Your answer should repeat exactly the line containing "Open value help icon for Supplier filter" and all lines after it through the end of the material below, with no other text.

--- START ---

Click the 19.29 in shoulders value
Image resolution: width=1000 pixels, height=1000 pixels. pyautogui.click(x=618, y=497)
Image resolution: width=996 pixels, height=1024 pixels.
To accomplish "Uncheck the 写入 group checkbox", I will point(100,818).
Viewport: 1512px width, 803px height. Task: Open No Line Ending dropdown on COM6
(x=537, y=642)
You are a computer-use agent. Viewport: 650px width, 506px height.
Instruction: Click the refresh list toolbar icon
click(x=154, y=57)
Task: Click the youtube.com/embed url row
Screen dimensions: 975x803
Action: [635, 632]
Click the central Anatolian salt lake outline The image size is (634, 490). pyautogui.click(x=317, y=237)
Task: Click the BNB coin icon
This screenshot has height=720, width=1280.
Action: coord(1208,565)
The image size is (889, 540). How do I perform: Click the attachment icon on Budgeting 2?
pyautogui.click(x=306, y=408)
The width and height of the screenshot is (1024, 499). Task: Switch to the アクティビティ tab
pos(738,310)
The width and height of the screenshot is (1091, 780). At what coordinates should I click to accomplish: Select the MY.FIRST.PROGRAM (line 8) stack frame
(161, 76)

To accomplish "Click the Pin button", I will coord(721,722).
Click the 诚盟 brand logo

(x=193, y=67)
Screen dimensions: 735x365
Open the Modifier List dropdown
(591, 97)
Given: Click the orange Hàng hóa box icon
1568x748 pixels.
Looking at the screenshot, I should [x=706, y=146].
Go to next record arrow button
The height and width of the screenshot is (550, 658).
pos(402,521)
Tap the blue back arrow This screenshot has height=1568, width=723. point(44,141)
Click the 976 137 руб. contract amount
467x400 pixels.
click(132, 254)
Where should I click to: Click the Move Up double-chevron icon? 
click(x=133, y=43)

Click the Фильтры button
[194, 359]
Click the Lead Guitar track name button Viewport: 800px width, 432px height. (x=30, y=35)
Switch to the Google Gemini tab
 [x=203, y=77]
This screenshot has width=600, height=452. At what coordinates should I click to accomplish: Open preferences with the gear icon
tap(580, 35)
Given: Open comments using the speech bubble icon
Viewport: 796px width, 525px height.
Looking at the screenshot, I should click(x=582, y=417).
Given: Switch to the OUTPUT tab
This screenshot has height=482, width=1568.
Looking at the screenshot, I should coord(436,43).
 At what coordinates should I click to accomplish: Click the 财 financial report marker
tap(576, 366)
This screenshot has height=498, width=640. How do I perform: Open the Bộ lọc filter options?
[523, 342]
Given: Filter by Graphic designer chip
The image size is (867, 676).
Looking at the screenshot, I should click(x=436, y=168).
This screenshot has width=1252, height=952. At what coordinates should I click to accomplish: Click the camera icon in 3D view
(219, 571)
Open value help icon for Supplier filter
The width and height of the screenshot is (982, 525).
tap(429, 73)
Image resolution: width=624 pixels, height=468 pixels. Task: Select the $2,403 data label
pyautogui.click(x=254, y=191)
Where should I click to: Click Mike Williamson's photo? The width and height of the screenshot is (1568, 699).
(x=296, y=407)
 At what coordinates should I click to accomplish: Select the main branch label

--- END ---

- _The completed task_
Open value help icon for Supplier filter
The width and height of the screenshot is (982, 525).
tap(429, 73)
Image resolution: width=624 pixels, height=468 pixels. Task: Select the $2,403 data label
pyautogui.click(x=254, y=191)
Where should I click to: Click Mike Williamson's photo? The width and height of the screenshot is (1568, 699).
(x=296, y=407)
 At what coordinates should I click to accomplish: Select the main branch label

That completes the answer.